_EXERCISE INPUT:_
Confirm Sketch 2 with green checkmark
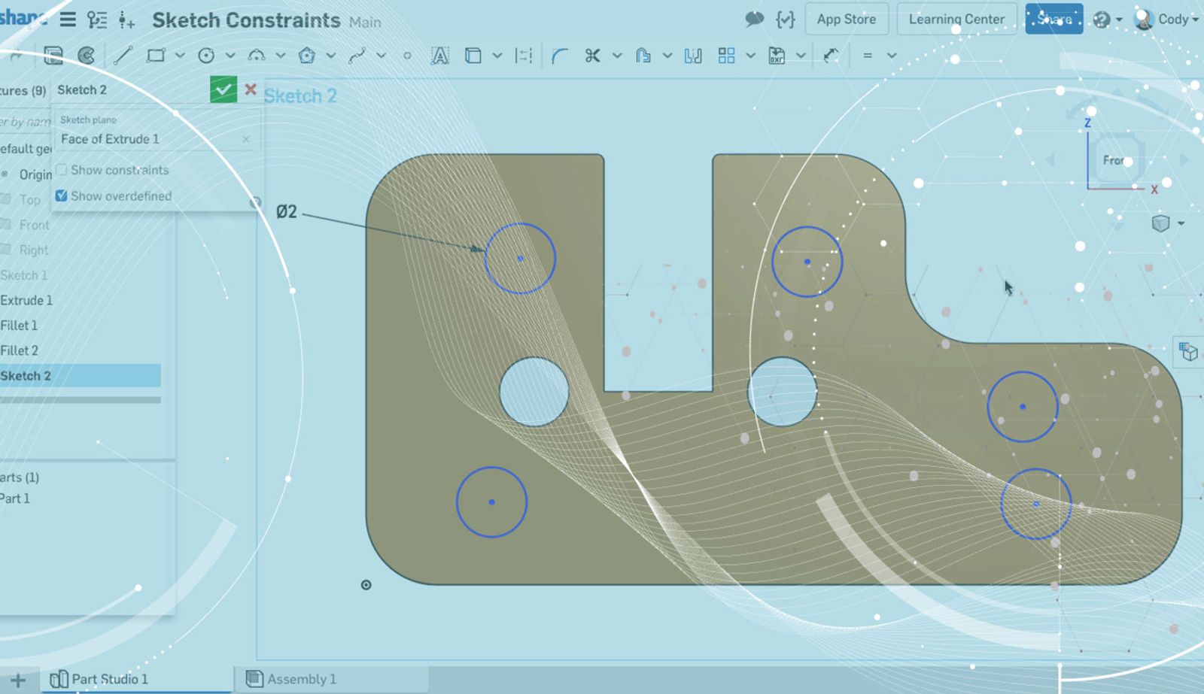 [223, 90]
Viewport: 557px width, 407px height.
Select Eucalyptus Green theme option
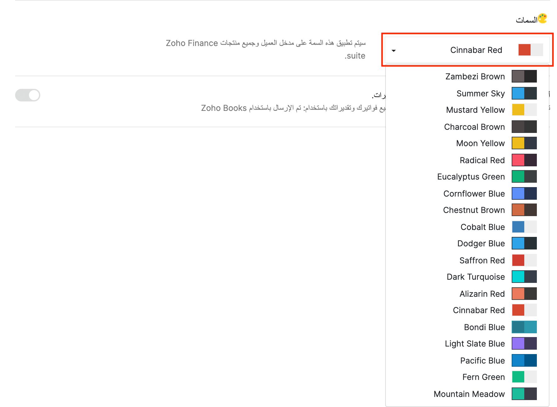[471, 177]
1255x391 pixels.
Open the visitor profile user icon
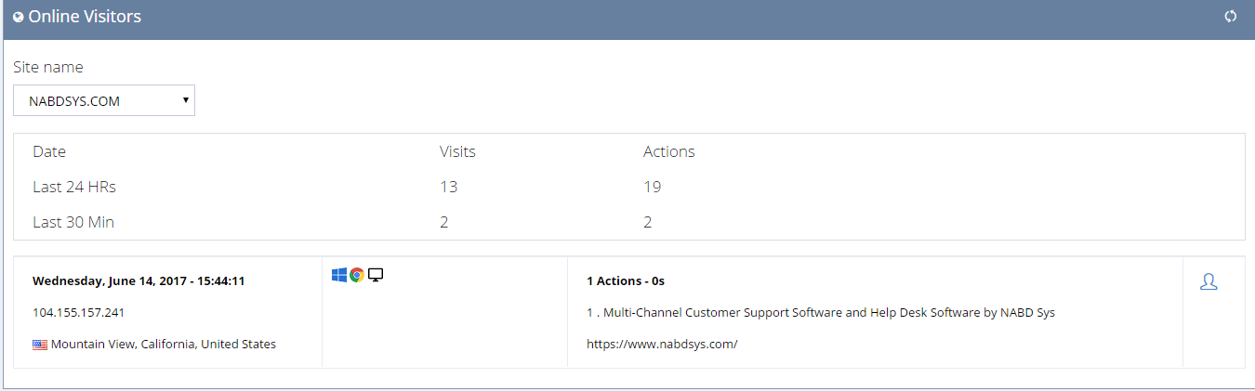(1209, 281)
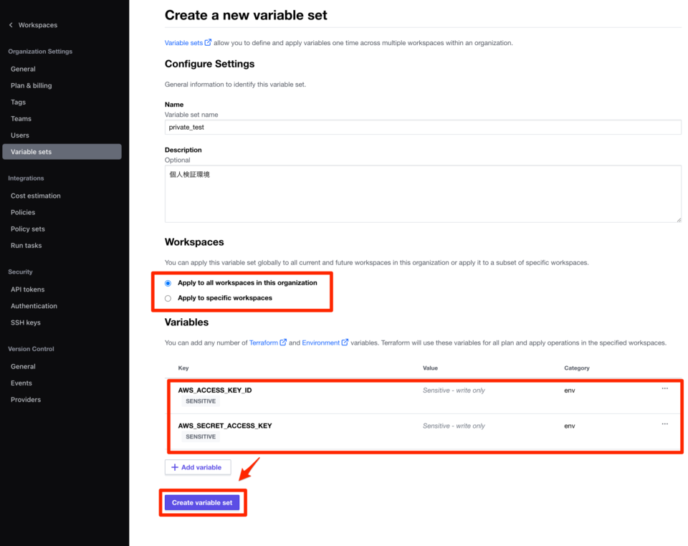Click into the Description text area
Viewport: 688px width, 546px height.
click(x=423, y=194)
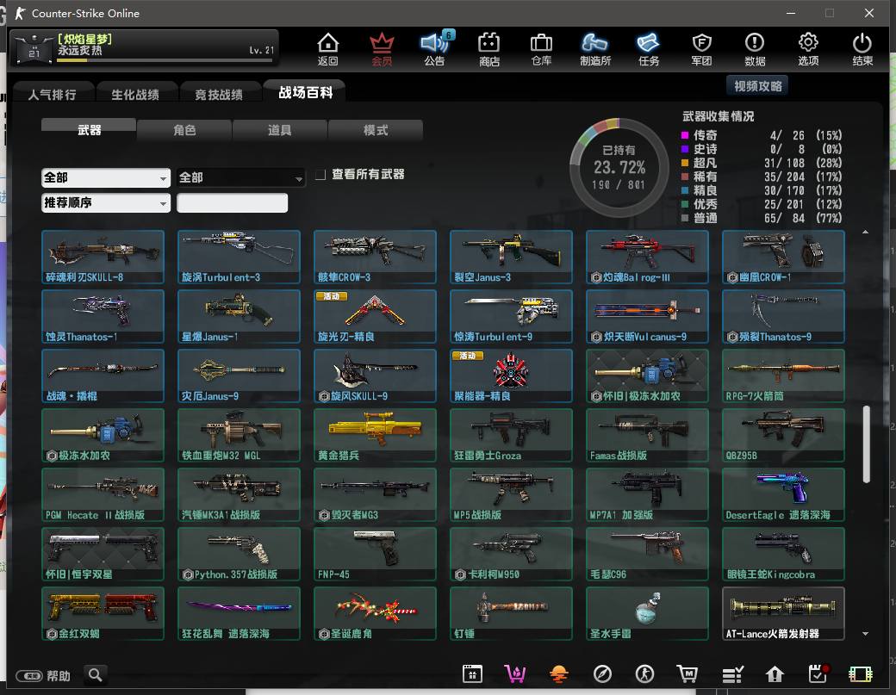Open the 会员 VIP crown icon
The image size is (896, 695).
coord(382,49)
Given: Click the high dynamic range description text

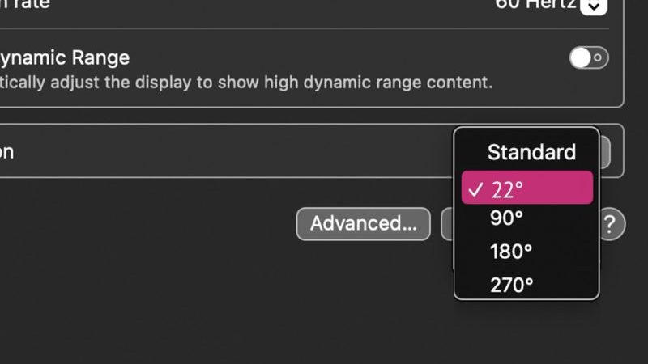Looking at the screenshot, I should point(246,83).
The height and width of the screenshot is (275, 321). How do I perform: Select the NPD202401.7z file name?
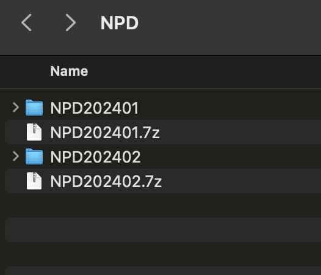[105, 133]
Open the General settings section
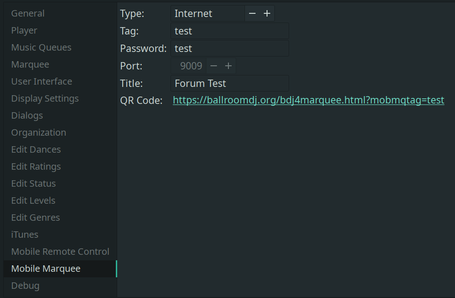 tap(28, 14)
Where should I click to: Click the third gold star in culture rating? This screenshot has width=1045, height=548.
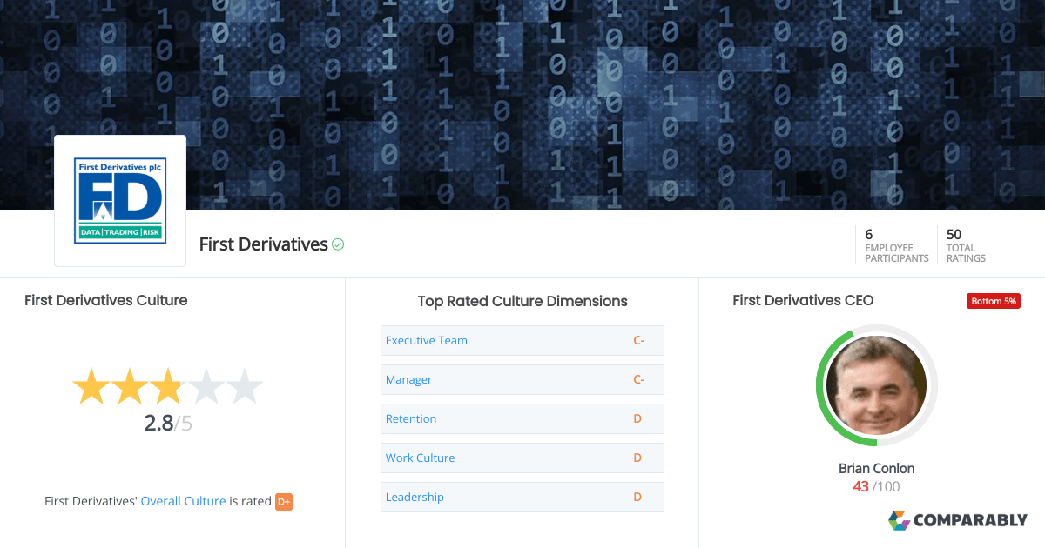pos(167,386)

* * *

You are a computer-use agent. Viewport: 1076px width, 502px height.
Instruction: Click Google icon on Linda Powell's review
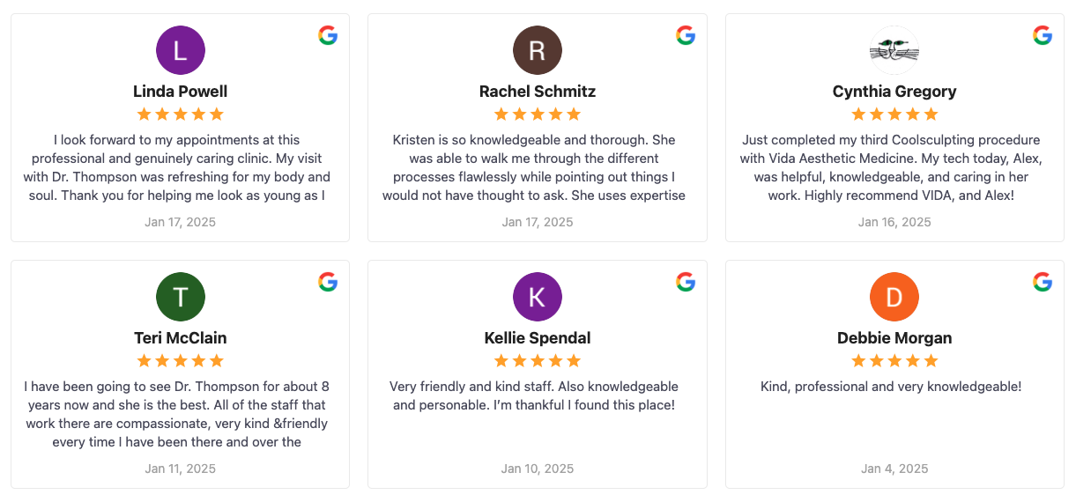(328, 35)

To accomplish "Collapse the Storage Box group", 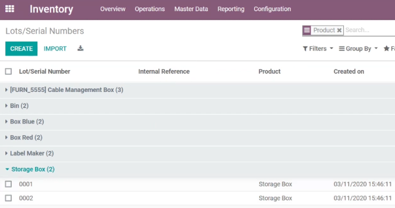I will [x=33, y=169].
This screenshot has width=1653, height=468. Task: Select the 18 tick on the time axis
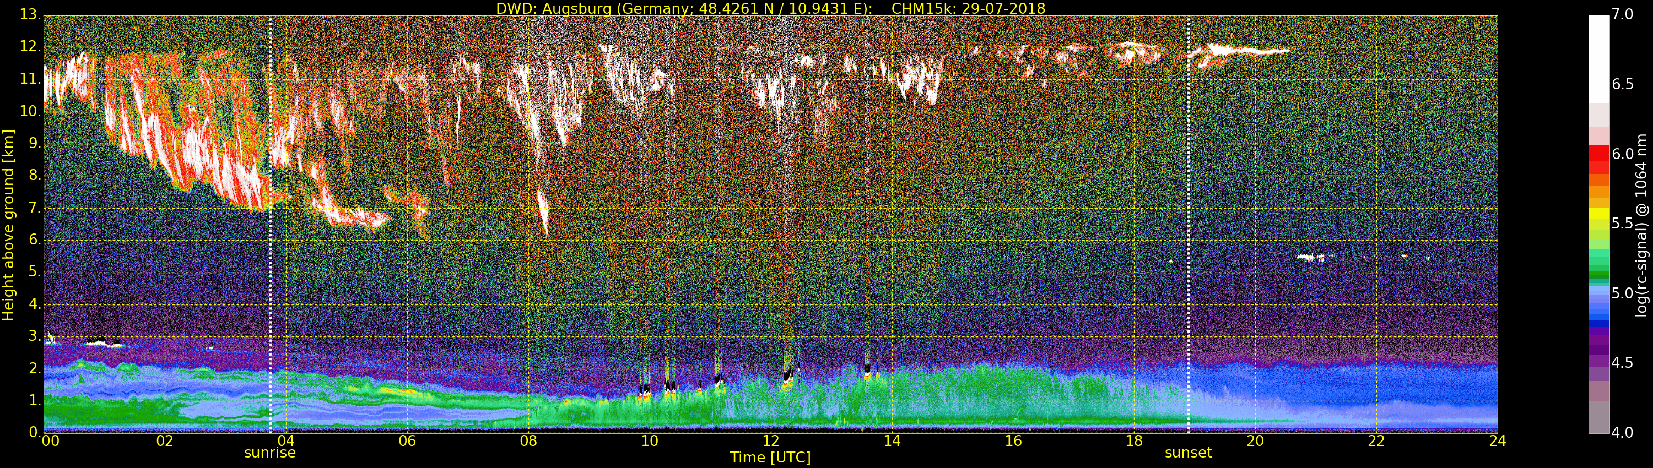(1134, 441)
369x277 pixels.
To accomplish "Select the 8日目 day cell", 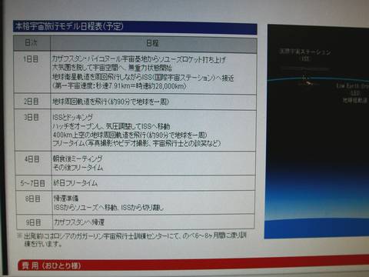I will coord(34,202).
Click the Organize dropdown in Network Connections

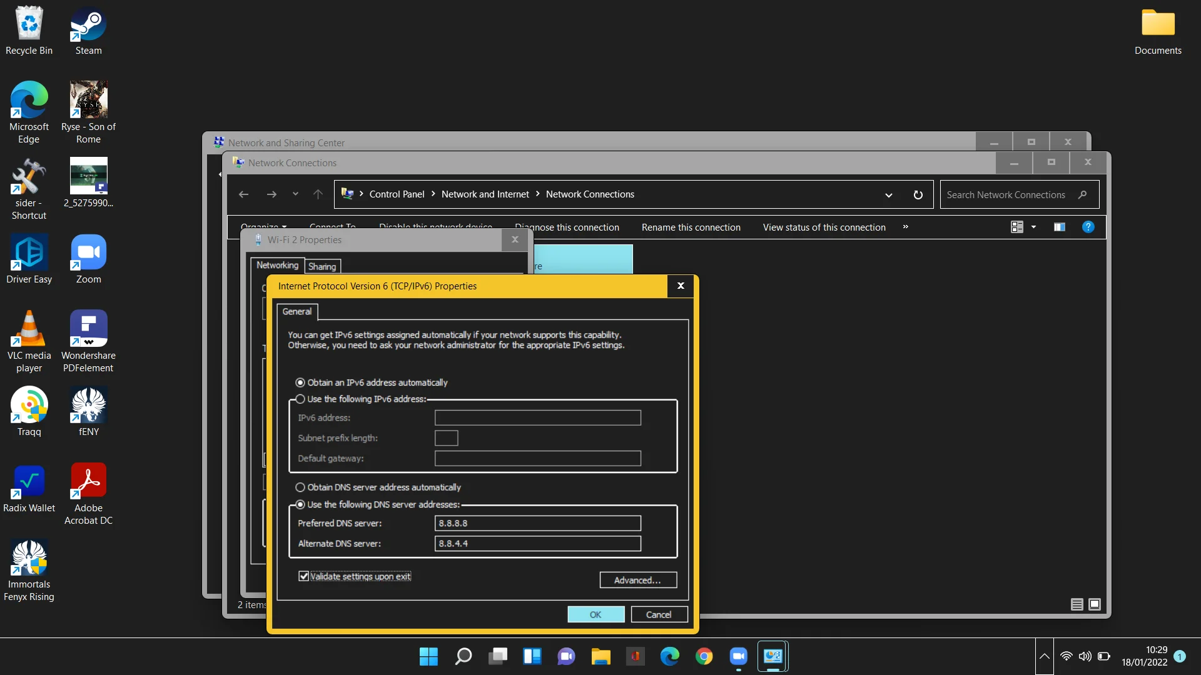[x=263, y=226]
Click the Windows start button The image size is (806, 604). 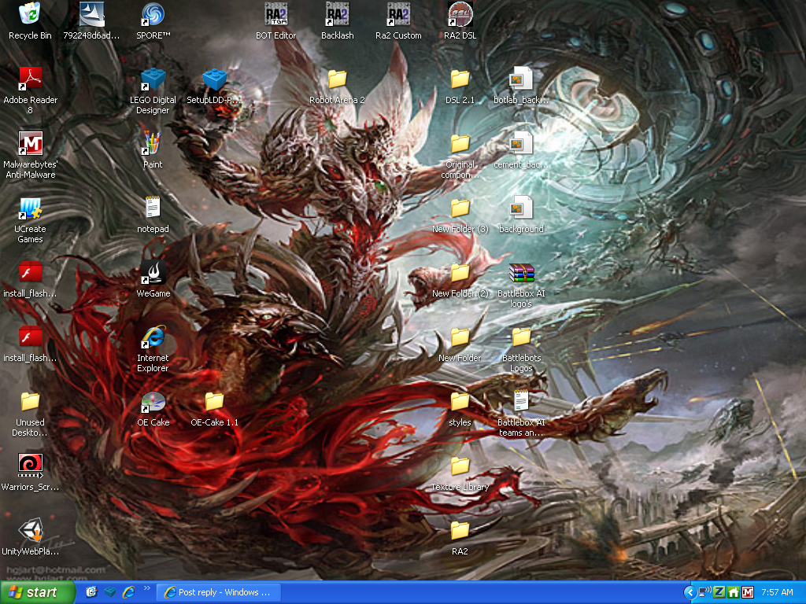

==

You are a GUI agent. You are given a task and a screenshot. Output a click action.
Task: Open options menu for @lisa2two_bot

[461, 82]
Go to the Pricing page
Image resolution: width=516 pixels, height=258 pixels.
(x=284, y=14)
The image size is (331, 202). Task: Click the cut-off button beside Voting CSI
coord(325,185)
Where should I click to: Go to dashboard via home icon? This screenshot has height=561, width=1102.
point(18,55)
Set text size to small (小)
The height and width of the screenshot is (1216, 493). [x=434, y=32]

_TASK DETAILS:_ Among the entries, how many lines include the string "agent"? Please reply with only the number.

_FINISHED EXERCISE:_ 2